WORK TO COMPLETE
Put the material from the line with "Image resolution: width=582" to the line with "eyedropper-tool-icon: ✑ is" into a two-column CSV with the columns request and response, one row per request. Put each request's text and its answer in a single quoted field, replacing line breaks with spaces.

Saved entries
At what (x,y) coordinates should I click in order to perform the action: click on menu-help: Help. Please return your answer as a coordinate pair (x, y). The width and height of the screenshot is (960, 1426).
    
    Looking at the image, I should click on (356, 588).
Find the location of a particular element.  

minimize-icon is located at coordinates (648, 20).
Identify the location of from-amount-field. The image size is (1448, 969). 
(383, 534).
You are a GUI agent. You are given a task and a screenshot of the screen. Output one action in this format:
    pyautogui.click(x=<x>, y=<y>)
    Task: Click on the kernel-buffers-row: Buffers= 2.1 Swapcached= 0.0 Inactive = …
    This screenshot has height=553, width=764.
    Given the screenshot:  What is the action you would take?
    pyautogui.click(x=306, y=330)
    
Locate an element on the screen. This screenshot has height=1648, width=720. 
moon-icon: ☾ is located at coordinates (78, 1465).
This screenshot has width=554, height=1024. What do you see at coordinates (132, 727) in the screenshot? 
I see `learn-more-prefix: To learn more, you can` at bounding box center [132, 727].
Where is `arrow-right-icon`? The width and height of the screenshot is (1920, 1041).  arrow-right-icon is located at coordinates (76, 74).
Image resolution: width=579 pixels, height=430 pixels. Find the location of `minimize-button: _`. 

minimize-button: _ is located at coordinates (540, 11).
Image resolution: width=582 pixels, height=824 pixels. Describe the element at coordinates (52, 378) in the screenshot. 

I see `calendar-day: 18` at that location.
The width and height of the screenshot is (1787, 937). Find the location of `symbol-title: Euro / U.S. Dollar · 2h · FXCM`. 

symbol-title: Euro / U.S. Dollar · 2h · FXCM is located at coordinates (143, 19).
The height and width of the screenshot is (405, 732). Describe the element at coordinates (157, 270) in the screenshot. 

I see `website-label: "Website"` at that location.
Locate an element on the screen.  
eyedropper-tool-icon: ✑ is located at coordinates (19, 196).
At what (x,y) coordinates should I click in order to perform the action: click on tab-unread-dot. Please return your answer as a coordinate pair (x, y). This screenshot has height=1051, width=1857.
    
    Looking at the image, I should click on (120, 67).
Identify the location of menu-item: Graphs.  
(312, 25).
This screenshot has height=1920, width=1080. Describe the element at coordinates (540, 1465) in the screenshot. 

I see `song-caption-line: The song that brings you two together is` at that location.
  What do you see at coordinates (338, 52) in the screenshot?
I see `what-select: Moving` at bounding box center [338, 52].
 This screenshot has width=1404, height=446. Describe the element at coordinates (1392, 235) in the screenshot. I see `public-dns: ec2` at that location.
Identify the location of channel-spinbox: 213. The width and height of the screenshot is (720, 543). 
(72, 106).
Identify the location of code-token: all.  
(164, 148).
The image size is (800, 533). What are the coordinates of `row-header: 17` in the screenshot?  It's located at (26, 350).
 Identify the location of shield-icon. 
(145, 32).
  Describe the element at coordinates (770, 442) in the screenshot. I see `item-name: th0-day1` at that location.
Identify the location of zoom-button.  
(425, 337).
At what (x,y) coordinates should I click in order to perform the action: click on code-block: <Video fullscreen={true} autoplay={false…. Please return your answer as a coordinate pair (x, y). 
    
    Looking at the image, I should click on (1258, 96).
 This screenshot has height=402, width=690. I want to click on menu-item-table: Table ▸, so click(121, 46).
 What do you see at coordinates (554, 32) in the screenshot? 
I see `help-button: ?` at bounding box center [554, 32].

OUTPUT BELOW
request,response
"Image resolution: width=582 pixels, height=824 pixels. Describe the element at coordinates (52, 378) in the screenshot.","I see `calendar-day: 18` at that location."
"The width and height of the screenshot is (1787, 937). Find the location of `symbol-title: Euro / U.S. Dollar · 2h · FXCM`.","symbol-title: Euro / U.S. Dollar · 2h · FXCM is located at coordinates (143, 19)."
"The height and width of the screenshot is (405, 732). Describe the element at coordinates (157, 270) in the screenshot.","I see `website-label: ""Website""` at that location."
"Locate an element on the screen.","eyedropper-tool-icon: ✑ is located at coordinates (19, 196)."